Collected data
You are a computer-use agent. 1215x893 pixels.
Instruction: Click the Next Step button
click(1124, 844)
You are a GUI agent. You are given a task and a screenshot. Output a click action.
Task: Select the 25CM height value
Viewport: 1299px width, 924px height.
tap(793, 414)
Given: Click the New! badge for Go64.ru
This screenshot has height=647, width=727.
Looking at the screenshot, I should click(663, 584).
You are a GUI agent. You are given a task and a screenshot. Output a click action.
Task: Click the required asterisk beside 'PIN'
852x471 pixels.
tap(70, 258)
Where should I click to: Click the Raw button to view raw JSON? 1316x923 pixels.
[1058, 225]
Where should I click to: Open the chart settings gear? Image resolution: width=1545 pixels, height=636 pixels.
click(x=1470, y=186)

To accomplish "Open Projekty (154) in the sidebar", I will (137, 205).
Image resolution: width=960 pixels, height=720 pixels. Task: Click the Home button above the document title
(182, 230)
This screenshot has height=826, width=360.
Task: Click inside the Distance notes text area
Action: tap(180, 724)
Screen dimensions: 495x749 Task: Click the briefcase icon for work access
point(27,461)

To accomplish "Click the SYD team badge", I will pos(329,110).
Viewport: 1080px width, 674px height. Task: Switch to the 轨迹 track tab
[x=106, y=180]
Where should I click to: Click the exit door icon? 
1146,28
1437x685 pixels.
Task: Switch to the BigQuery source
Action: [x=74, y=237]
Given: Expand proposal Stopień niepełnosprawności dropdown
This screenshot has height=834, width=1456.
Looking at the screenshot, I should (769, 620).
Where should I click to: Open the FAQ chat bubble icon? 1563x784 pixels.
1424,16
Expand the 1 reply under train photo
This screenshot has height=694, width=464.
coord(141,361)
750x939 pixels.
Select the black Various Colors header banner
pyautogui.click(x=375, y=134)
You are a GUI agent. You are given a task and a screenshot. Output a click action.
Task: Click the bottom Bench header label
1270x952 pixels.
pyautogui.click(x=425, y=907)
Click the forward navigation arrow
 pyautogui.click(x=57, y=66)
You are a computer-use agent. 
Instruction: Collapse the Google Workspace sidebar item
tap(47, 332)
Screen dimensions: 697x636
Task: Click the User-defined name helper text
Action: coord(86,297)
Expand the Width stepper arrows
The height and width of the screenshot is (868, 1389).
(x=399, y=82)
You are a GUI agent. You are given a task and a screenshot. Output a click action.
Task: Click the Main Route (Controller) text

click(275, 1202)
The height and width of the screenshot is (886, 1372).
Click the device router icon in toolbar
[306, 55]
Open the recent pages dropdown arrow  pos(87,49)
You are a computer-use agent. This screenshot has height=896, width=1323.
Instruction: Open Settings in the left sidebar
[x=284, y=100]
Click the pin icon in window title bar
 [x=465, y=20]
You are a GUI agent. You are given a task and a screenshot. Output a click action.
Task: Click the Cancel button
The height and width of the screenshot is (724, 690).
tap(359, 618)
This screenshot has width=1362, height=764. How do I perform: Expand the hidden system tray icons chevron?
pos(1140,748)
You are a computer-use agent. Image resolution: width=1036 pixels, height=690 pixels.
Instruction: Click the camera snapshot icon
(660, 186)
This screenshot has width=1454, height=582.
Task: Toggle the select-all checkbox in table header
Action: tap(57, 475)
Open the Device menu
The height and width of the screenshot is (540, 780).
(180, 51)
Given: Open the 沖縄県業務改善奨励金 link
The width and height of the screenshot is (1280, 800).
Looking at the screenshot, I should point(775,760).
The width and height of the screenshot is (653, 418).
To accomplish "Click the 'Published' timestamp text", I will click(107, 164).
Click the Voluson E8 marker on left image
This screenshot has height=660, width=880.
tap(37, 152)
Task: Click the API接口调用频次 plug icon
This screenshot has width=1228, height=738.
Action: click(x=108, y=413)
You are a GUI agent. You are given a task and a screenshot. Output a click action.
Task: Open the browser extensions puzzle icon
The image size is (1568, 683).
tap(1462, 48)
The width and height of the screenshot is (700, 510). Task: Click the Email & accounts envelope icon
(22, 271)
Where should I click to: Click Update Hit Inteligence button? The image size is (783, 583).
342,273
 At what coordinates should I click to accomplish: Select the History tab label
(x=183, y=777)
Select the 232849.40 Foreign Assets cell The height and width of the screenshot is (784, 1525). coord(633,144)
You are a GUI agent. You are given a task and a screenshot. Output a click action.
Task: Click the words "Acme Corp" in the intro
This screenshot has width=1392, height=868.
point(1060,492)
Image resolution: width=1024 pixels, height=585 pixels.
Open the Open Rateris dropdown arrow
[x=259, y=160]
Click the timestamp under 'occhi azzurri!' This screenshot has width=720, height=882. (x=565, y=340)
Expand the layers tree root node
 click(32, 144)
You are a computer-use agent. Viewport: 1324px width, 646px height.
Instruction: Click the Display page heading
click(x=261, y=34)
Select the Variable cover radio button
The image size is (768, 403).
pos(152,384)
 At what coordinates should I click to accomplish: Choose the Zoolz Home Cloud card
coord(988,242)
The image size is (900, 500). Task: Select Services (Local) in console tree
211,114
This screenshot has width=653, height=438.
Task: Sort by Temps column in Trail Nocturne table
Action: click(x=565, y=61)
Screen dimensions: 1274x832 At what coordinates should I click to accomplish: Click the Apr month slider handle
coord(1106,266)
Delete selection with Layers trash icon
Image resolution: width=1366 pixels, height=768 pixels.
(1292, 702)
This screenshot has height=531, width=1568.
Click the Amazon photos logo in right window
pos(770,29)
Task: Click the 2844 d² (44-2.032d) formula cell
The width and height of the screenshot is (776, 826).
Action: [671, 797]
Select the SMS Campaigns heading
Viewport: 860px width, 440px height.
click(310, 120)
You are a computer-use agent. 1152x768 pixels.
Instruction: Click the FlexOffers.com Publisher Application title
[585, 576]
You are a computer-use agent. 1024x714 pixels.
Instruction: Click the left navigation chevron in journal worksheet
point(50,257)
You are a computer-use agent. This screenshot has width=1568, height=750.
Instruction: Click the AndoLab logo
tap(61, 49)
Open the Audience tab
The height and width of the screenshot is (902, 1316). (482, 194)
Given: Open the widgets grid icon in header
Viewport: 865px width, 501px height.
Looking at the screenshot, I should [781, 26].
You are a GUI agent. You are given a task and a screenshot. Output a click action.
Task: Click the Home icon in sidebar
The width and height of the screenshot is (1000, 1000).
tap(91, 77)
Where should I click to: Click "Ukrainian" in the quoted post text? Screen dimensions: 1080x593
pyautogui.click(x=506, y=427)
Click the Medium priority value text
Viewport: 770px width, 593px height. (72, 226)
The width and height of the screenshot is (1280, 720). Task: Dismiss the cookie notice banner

- **WORK REQUIRED**: What are the lines above, starting at the one with "Screen dimensions: 1274x832" and ending at the one with "Task: Click the 2844"? Give them again exactly, and only them.

- **TASK RESPONSE**:
Screen dimensions: 1274x832 At what coordinates should I click to accomplish: Click the Apr month slider handle
coord(1106,266)
Delete selection with Layers trash icon
Image resolution: width=1366 pixels, height=768 pixels.
(1292, 702)
This screenshot has height=531, width=1568.
Click the Amazon photos logo in right window
pos(770,29)
Task: Click the 2844 d² (44-2.032d) formula cell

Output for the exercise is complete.